Son œuvre ténébreuse, Judas l’a accomplie librement. Malgré tout, on ne peut s’empêcher de penser qu’il aurait pu devenir l’égal de saint Paul, l’apôtre des nations. Mais il a suivi une trajectoire inverse : «Chez saint Paul, note Boulgakov, la maladie a précédé la guérison, le persécuteur est devenu apôtre. Le destin de Judas est terrible en ce que sa maladie a suivi un cours inverse, et a transformé l’apôtre en traître.

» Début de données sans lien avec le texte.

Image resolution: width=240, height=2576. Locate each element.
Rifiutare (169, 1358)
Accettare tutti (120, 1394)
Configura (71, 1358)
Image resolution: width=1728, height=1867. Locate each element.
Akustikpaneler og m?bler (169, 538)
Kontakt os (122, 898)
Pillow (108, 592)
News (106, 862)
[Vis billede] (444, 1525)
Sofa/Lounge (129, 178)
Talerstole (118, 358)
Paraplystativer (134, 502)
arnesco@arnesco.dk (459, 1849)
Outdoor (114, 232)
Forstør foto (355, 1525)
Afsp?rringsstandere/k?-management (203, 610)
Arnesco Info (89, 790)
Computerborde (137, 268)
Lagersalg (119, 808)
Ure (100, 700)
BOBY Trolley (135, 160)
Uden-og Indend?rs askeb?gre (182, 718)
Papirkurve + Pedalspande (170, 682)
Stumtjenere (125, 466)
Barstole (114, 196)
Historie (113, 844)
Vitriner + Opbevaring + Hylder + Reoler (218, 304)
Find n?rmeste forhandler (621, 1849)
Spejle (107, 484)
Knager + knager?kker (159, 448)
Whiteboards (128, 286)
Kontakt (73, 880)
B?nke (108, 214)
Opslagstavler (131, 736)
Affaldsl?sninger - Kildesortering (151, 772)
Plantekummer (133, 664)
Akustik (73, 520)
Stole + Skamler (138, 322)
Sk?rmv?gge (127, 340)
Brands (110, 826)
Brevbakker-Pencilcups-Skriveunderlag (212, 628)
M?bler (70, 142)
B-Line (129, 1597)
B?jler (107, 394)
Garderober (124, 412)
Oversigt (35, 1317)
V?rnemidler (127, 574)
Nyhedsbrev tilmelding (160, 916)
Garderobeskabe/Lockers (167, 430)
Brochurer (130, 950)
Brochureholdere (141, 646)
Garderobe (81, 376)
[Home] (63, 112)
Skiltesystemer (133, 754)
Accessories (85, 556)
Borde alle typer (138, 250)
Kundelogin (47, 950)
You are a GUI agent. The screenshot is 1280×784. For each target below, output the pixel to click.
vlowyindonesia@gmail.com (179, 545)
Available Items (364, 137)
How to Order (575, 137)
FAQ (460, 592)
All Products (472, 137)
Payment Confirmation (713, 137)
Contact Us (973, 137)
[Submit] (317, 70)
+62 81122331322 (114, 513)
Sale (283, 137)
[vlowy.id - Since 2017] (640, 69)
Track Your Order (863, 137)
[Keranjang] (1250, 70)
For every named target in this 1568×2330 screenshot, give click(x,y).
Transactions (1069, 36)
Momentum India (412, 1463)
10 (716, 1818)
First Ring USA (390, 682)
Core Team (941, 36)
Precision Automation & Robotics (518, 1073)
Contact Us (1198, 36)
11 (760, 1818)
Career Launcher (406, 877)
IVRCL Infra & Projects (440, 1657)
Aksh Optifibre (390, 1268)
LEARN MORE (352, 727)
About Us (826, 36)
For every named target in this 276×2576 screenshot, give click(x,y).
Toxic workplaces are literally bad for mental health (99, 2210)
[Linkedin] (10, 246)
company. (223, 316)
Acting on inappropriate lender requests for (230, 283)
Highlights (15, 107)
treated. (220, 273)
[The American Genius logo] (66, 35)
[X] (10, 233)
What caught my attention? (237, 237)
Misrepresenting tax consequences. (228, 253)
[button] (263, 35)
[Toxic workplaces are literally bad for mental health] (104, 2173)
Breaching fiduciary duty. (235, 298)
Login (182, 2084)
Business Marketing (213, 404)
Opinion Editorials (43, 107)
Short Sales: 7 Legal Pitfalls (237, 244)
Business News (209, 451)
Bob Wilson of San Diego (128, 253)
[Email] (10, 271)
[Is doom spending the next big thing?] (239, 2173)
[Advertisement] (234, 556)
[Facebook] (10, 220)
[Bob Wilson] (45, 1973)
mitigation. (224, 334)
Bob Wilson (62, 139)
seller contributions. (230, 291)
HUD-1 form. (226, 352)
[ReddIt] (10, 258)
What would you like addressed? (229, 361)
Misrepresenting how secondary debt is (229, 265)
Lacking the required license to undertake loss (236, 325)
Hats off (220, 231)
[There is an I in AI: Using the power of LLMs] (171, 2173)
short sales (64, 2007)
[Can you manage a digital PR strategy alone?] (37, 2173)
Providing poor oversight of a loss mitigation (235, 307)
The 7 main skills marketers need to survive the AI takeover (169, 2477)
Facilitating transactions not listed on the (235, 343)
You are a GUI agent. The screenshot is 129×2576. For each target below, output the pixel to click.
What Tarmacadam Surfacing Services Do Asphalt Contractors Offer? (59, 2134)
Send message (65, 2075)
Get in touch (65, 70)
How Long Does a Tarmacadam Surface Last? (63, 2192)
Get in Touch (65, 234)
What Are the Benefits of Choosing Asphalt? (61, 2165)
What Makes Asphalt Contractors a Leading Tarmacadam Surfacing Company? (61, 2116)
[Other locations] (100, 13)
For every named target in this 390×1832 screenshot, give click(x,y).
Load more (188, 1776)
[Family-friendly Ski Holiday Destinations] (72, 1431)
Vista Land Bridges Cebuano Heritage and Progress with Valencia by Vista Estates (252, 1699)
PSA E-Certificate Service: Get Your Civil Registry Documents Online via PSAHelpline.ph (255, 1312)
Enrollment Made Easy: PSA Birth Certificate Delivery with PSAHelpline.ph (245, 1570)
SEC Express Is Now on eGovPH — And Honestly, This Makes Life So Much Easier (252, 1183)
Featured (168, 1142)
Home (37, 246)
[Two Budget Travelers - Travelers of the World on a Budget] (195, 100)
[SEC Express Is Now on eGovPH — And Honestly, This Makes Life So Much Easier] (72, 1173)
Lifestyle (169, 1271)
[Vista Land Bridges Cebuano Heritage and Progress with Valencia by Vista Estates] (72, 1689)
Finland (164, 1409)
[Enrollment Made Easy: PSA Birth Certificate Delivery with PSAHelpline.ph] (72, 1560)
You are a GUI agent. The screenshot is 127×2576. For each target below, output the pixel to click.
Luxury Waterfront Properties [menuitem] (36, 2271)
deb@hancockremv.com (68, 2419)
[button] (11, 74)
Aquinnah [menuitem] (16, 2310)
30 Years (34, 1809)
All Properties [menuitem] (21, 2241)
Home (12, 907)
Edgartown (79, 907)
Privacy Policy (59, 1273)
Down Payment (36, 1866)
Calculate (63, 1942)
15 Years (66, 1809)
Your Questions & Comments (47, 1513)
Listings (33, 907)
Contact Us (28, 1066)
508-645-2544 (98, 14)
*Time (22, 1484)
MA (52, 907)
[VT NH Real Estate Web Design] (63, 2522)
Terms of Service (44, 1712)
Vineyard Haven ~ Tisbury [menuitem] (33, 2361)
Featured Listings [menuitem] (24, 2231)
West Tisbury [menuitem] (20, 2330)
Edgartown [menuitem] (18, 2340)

Lui, l’un des Douze, a accompli ce que voulait Saül avant de devenir Paul. Mais naturellement sa nature d’apôtre ne pouvait supporter cette chute et il prononça lui-même son jugement, au lieu d’attendre celui de Dieu» (p. 120). Sur ce jugement de Dieu, Boulgakov garde le silence. L’Église n’a jamais prié pour le salut de Judas. Mais peut-on se contenter d’affirmations catégoriques ? Dans une étude postérieure, Boulgakov évoque la possibilité d’une rencontre du Christ et de Judas dans l’au-delà, présentée comme «le triomphe de l’amour» (p. 16). Aux tenants de l’éternité des peines, Boulgakov a toujours rappelé l’apocastase, cette doctrine très discutée du rétablissement de toutes choses dans la communion avec Dieu. Elle seule peut fournir quelque justification à l’idée d’une rédemption de Judas.

1) Philippe Plet, La Passion selon saint Jean ou le jugement du monde, Paris, Salvator, 2015, p. 31.

Serge Boulgakov, Judas Iscarioth, l’apôtre félon, traduit du russe par Michel Niqueux, Genève, Éditions des Syrtes, 2015.